Heap dump shows 385342 instance of object ( roughly 4gb)

|Class|Instance Count|Total Size|
|---|---|---|
|class [B|385342|4072923618|
|class [C|867226|41676034|
|class org.elasticsearch.action.index.IndexRequest|138460|24507420|
|class org.elasticsearch.action.update.UpdateRequest|112640|17909760|

Our stack -
ElasticSearch 5.5.1
Java 8
Linux
Xmx=4G

Where could I be wrong with this ? Any suggestions are welcome

Did you split the bulk in small parts like updating 100 per 100 docs?

I tried splitting my file into 7k docs each but in that run also I got OOM after 40k update.
Is there any way to set bulk size through CURL or elastic property ?
Thanks

I tried splitting my file into 7k docs each

Start lower. Try with 100 docs...

Is there any way to set bulk size through CURL or elastic property ?

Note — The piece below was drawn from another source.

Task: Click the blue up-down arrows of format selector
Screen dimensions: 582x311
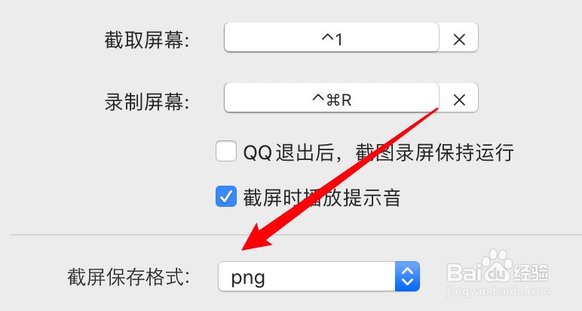Action: (407, 276)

No. Some clients support that like the BulkProcessor class we provide in Java Rest Client but it's basically your responsability to split your entries into small bulk requests.

This topic was automatically closed 28 days after the last reply. New replies are no longer allowed.